### EXTRAIT DU TEXTE
Suite à une interpellation des paroisses sur une éventuelle application des droits d’auteur sur le web, la RKZ et l’Église évangélique réformée de Suisse (EERS) se sont alors tournées vers la Suisa pour obtenir une clarification.
Discussions en cours
La coopérative indique que des discussions sont en cours pour 2021. Ce que confirme Dominik Oetterli: «Nous sommes en train d’effectuer un sondage auprès des Églises cantonales pour établir une estimation et une base de négociation avec la Suisa.» Les droits ainsi négociés seront intégrés dans le contrat catholique global qui court jusqu’à fin 2022.
Les contrats signés avec les Église sont forfaitaires, «C’est-à-dire que, pandémie ou non, nous payons le montant annuel négocié avec la Suisa en 2018», détaille Dominik Oetterli. En guise de compensation, la Suisa a donc offert les droits d’auteurs pour le web. Seulement jusqu’à la fin de l’année. Il n’est cependant pas encore possible d’évaluer le «cadeau» qu’a fait la coopérative des auteurs et éditeurs de musique aux Églises, ni ce qu’elles lui paieront en 2022.

### DOCUMENTS FOURNIS

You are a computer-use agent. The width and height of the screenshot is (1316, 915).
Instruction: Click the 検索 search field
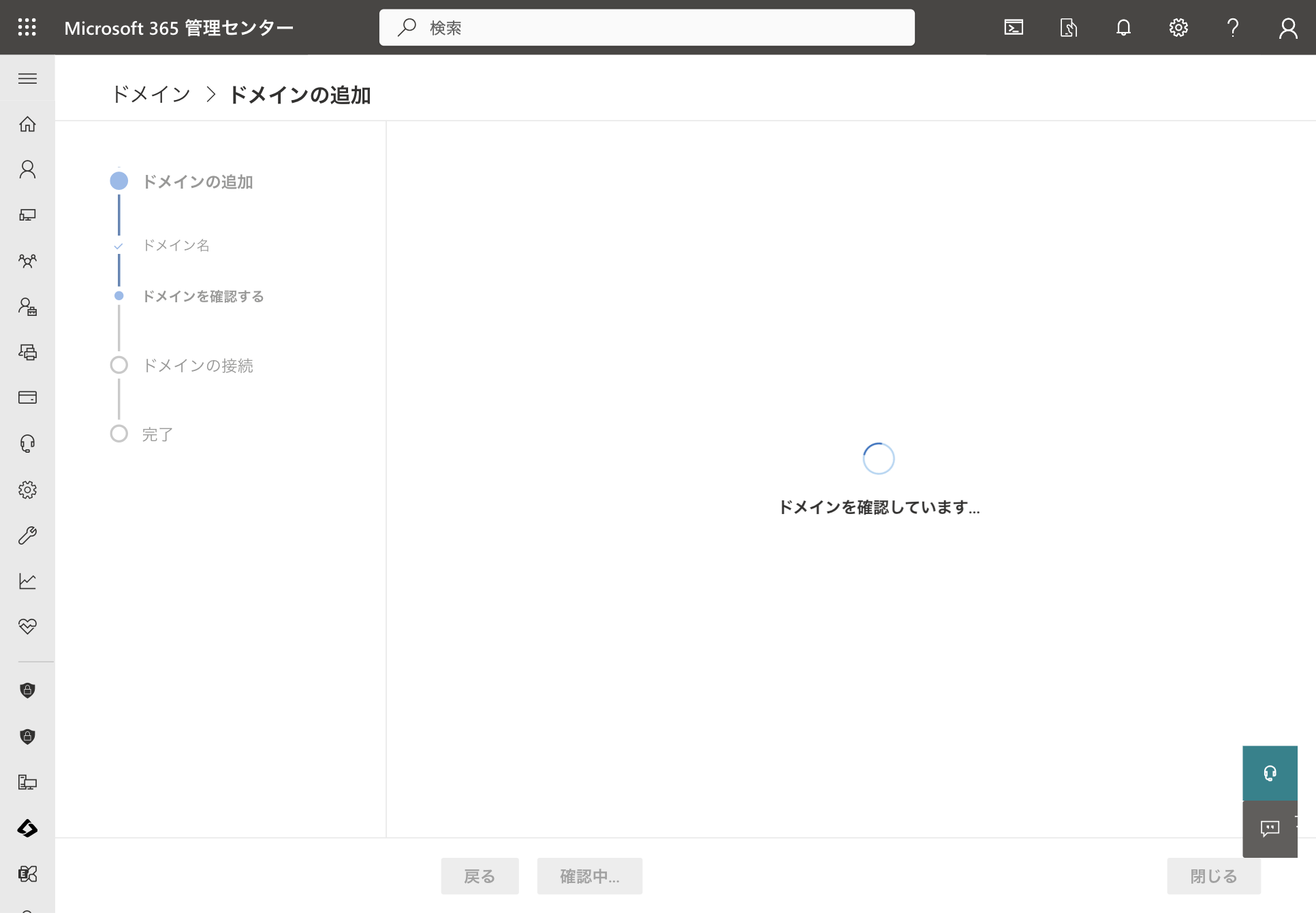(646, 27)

### CONSIGNES
A – Relevez les années mentionnées dans l'extrait sur les droits d'auteur des Églises. Citez chacune une seule fois, dans l'ordre où elle apparaît.
B – Rédigez en quelques phrases la suite de l'extrait sur les droits d'auteur des Églises, juste après sa dernière phrase.

### RÉPONSES
A – 2021, 2022, 2018

B –
Une institution presque centenaire
La Suisa, la coopérative des auteurs et éditeurs de musique, a été fondée en 1923. Environ 39’000 compositeurs, paroliers et éditeurs de musique y sont affiliés. L’organisme perçoit des redevances de droits d’auteur lorsque de la musique est utilisée en public en Suisse et au Liechtenstein. La Suisa gère les «petits droits»: les œuvres musicales non-théâtrales, les versions concertantes d’œuvres théâtrales et les œuvres musicales faisant partie de films cinématographiques, de téléfilms ou d’autres productions audiovisuelles. «La coopérative reverse 87% des montants collectés à ses affiliés», précise Giorgio Tebaldi.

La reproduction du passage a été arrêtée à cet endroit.